To get the information of a gene based on the microarray probe identifier:

    library(rjson.krc)
    getProbeInfo <- function(Manufacturer, ProbeID) {
      giUrl <- "http://app1.bioinformatics.mdanderson.org/genesmash/_design/basic/_view/by_probe2"
      link <- paste(giUrl, "?startkey=[\"", Manufacturer, "\",\"", ProbeID, "\"]&endkey=[\"", Manufacturer, "\",\"", ProbeID, "\",\"\\u9999\"]&include_docs=true", sep='')
      JSON_data <- paste(readLines(link), collapse='')
      gene_data <- fromJSON(JSON_data)
      geneInfo <- NA
      if(is.list(gene_data) & (length(gene_data$rows) > 0)) {
    	rows <- gene_data[["rows"]][[1]]$doc
    	geneID = unlist(rows['_id'])
    	sym = unlist(rows['Symbol'])
    	genbankID = ifelse(is.null(unlist(rows['GenBank'])), NA, unlist(rows['GenBank']))
    	unigeneID = ifelse(is.null(unlist(rows['UniGene'])), NA, unlist(rows['UniGene']))
    	desc = ifelse(is.null(unlist(rows['Description'])), NA, unlist(rows['Description']))
    	chr = ifelse(is.null(unlist(rows['Chromosome'])), NA, unlist(rows['Chromosome']))
    	geneInfo <- data.frame(row.names = ProbeID, EntrezGeneID= geneID, GenbankID = genbankID, UnigeneID = unigeneID,
    			Symbol = sym, Description = desc, Chromosome = chr)
      }
      geneInfo
    }
    getProbeInfo("Affymetrix", "205241_at")
    getProbeInfo("Agilent", "A_23_P142045")

Note:

Microarray probes associated with a NCBI Entrez Gene are only included in the geneSmash database.


geneSmash API Documentation

Input and Output

All calls to read data or query results from the geneSmash web service are made using RESTful HTTP calls. All results are returned in JavaScript Object Notation (JSON).

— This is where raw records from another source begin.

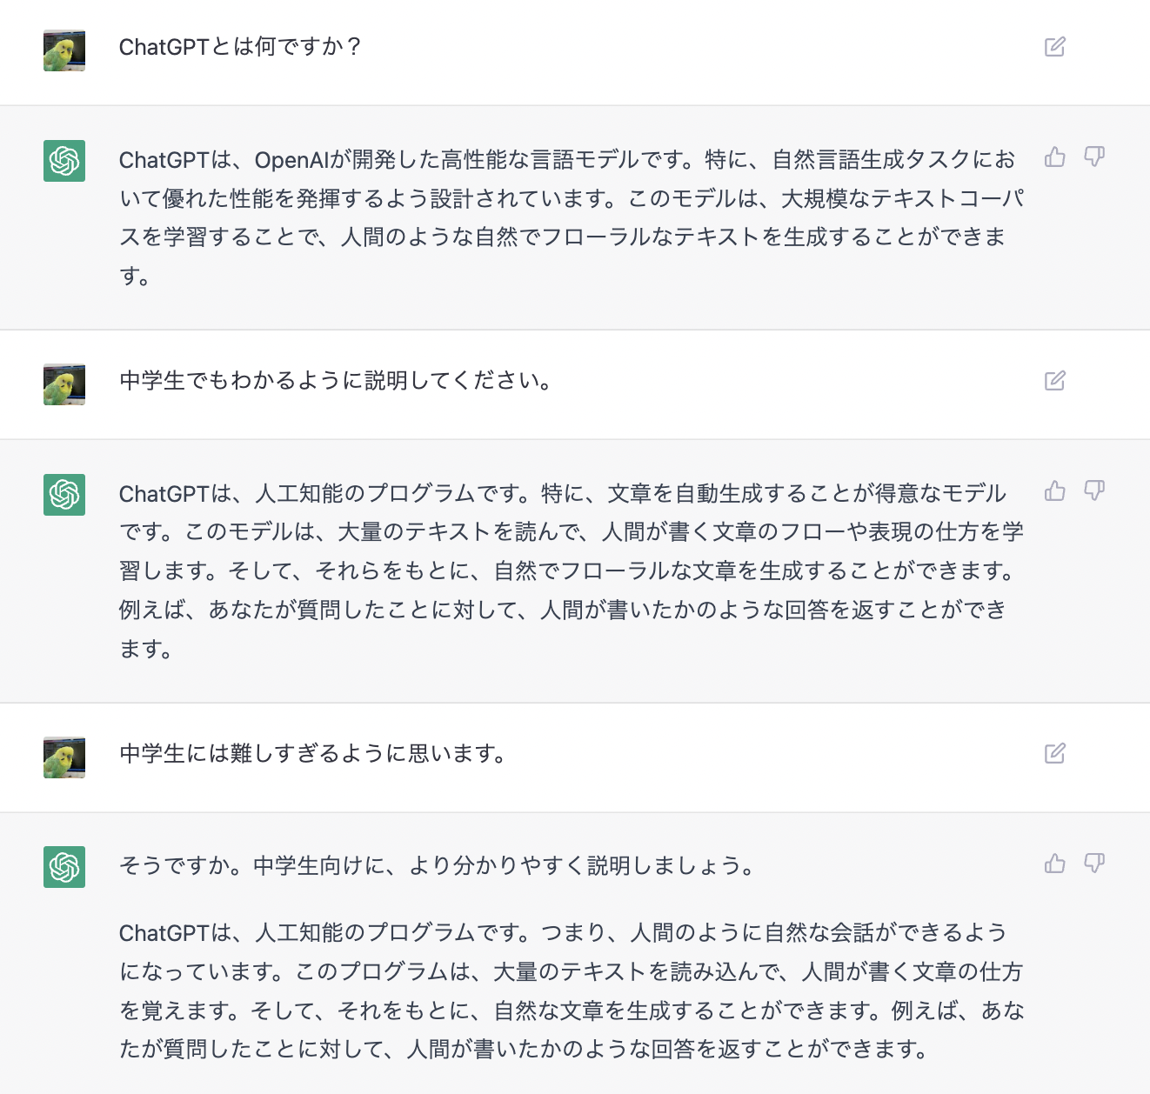1150x1094 pixels.
Task: Click the edit icon for "中学生には難しすぎるように思います。"
Action: (1055, 756)
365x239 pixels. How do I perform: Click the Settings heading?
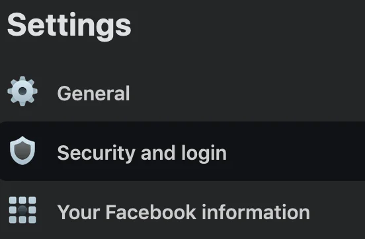point(69,26)
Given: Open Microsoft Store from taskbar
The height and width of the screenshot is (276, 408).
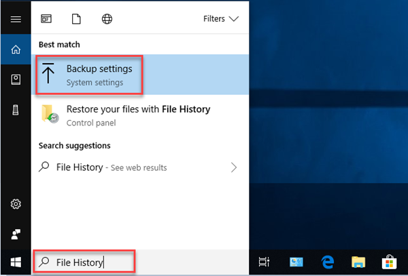Looking at the screenshot, I should point(389,262).
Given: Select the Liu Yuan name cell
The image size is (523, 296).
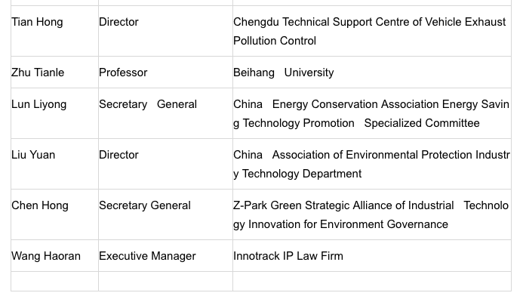Looking at the screenshot, I should 54,164.
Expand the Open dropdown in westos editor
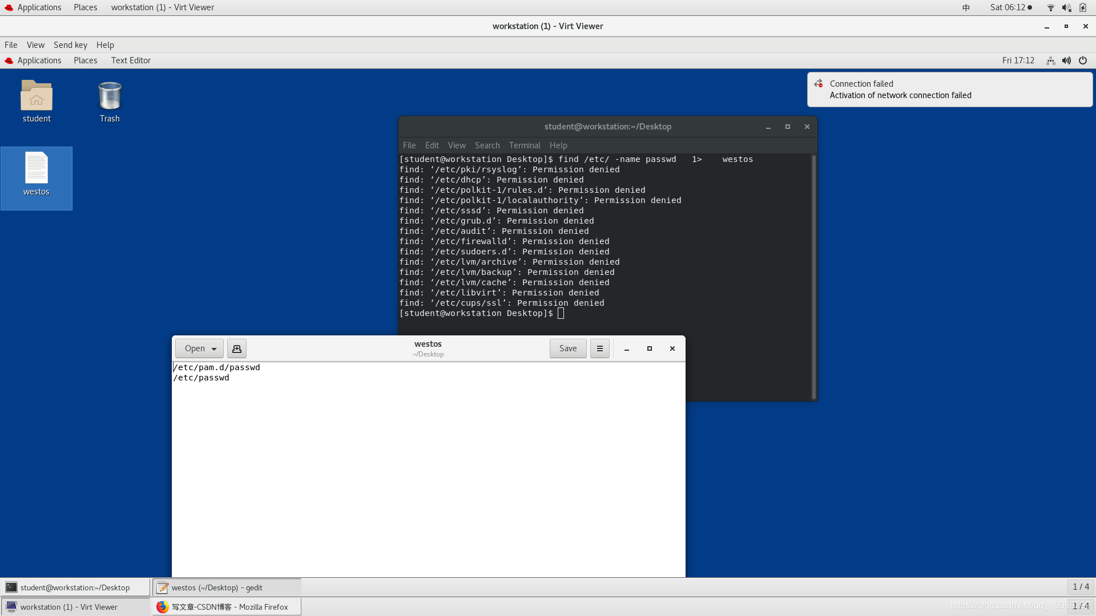Screen dimensions: 1096x616 coord(214,348)
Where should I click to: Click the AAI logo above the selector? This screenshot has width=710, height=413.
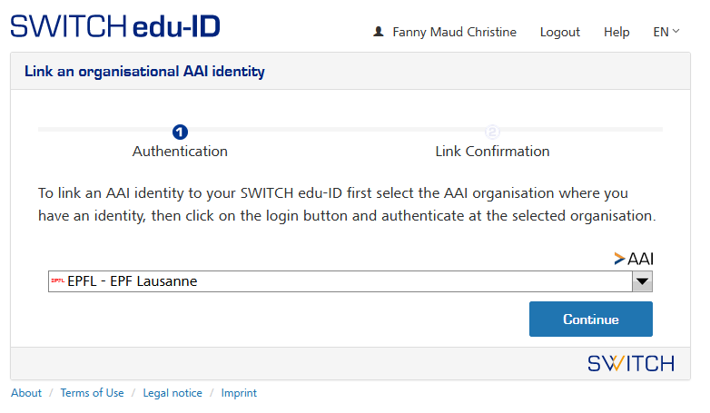point(633,258)
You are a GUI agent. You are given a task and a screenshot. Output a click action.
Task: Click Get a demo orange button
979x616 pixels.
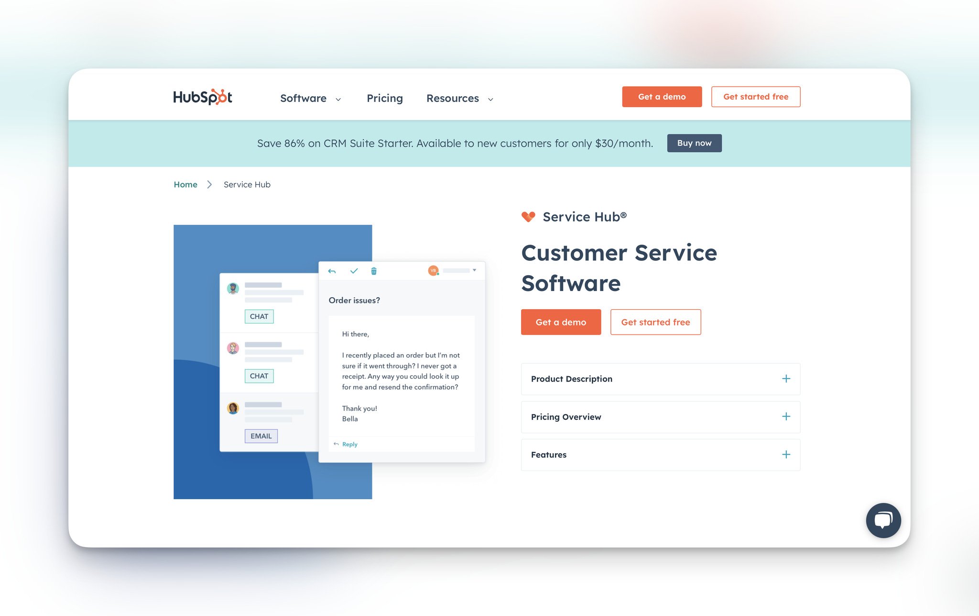[561, 322]
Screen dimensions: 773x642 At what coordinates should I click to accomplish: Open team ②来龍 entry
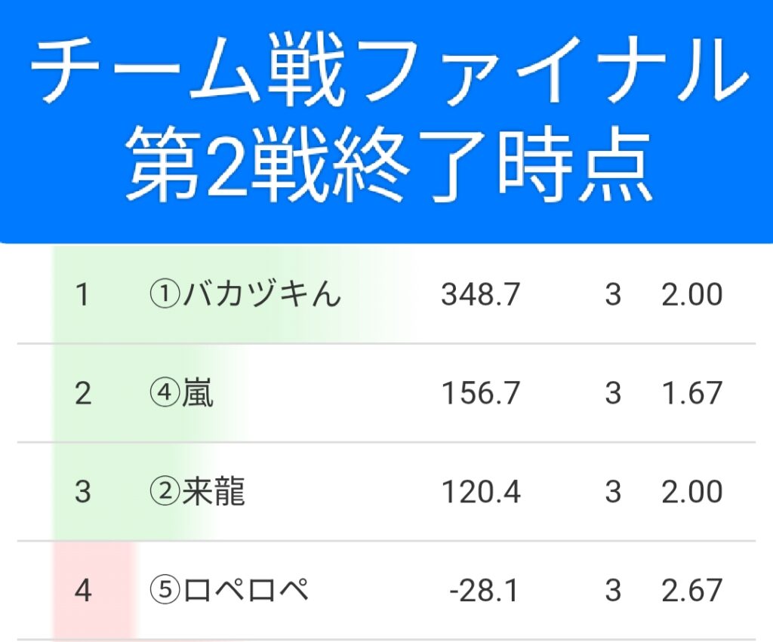click(198, 493)
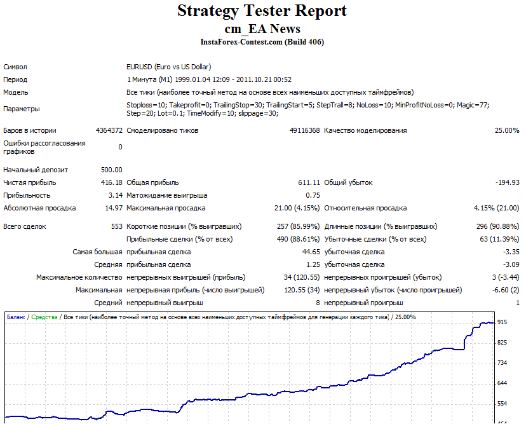Viewport: 526px width, 424px height.
Task: Click the cm_EA News report title
Action: 263,29
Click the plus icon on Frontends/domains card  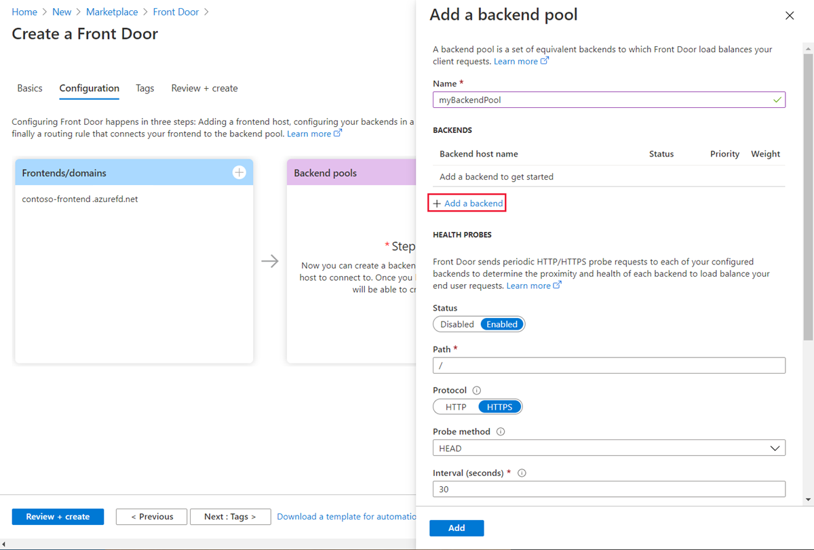[239, 172]
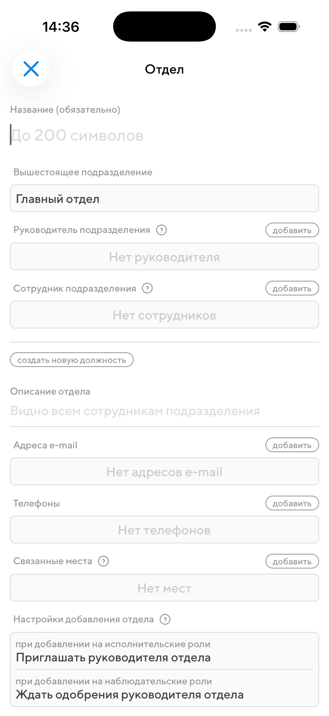Image resolution: width=329 pixels, height=716 pixels.
Task: Tap the empty Нет сотрудников box
Action: tap(164, 315)
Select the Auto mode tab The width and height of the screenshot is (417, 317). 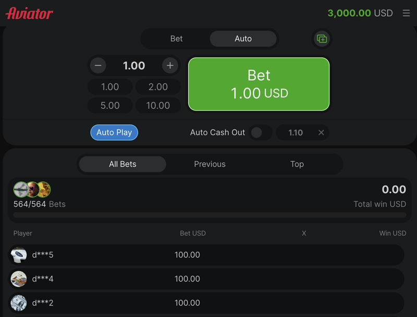(243, 39)
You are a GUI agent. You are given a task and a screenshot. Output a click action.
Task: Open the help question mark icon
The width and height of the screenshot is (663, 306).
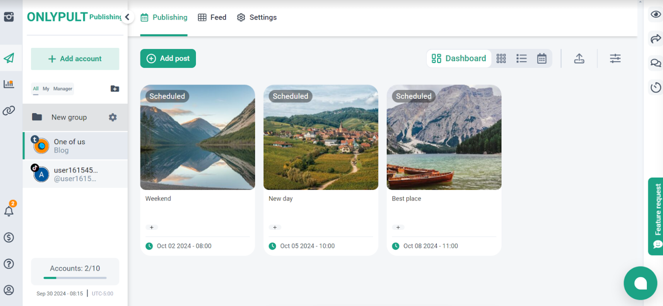[9, 264]
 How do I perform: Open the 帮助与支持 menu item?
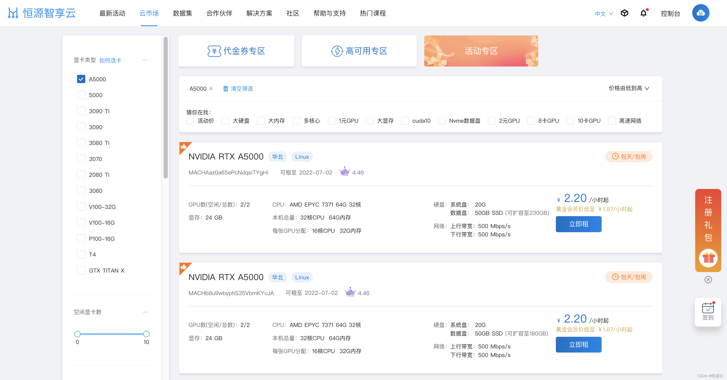pyautogui.click(x=329, y=13)
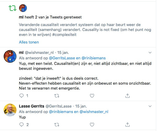The height and width of the screenshot is (131, 158).
Task: Open the #complexiteit hashtag
Action: (64, 35)
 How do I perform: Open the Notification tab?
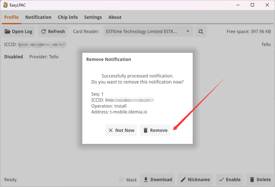coord(38,17)
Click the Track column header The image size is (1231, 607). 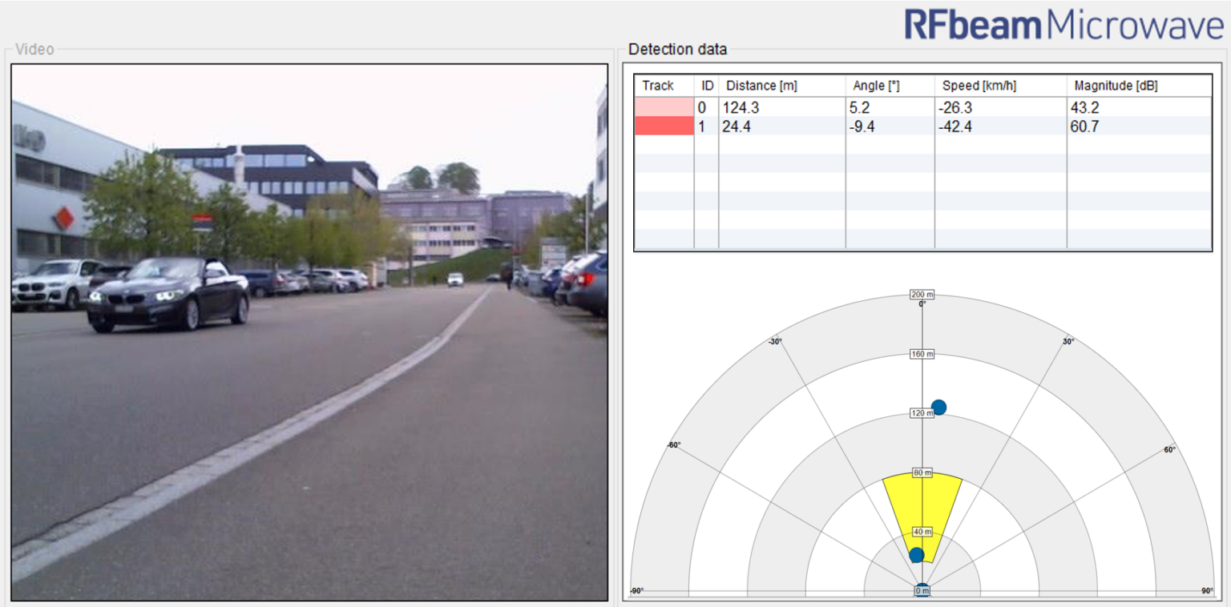[x=659, y=86]
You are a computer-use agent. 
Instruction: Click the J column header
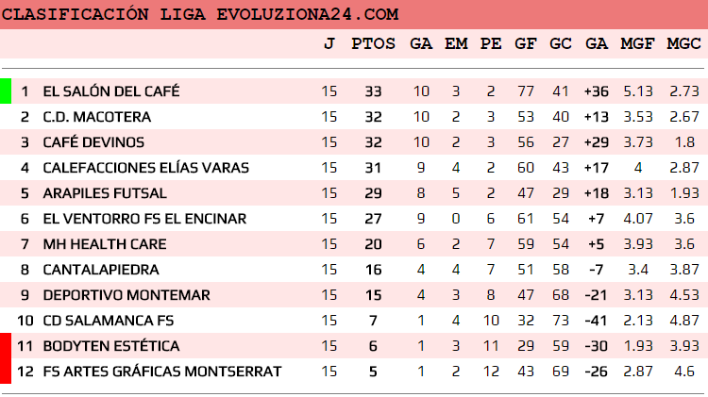[329, 43]
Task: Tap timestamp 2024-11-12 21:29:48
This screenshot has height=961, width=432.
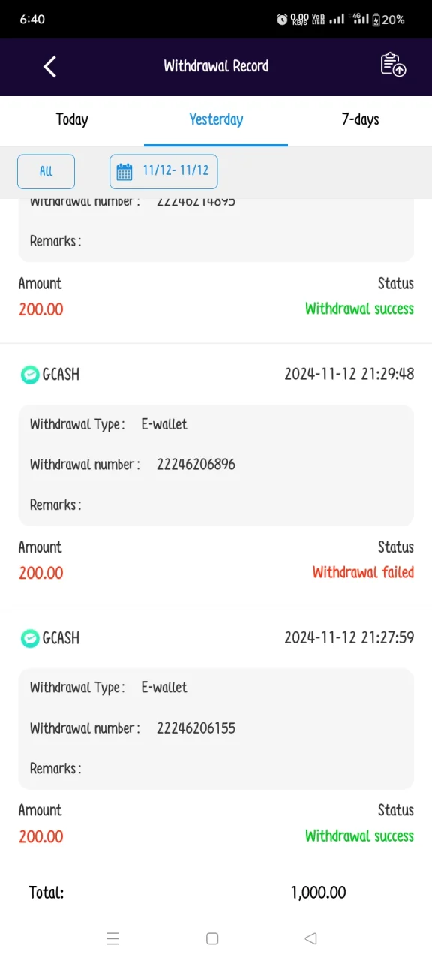Action: [x=350, y=374]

geneSmash follows the usual CouchDb conventions. Each object has a unique identifier, which in this case is given by the Entrez gene ID. For example, the Entrez gene ID of the p53 gene happens to be "7157". To get the JSON representation of the CouchDB document for the p53 gene, send an HTTP GET request to the following URI:

http://app1.bioinformatics.mdanderson.org/genesmash/7157

Views

CouchDB (and thus geneSmash) queries are also known as views. The available views define the main API. In the current version, all views are contained in the "basic" design document. You can get a copy of the design document by sending an HTTP GET request to the URI:

http://app1.bioinformatics.mdanderson.org/genesmash/_design/basic

To use the API, each of the calls described below should be preceeded by

http://app1.bioinformatics.mdanderson.org/genesmash/_design/basic/_view/

Although we provide examples of calls that provide query parameters, every parameter is defined by the general CouchDB interface.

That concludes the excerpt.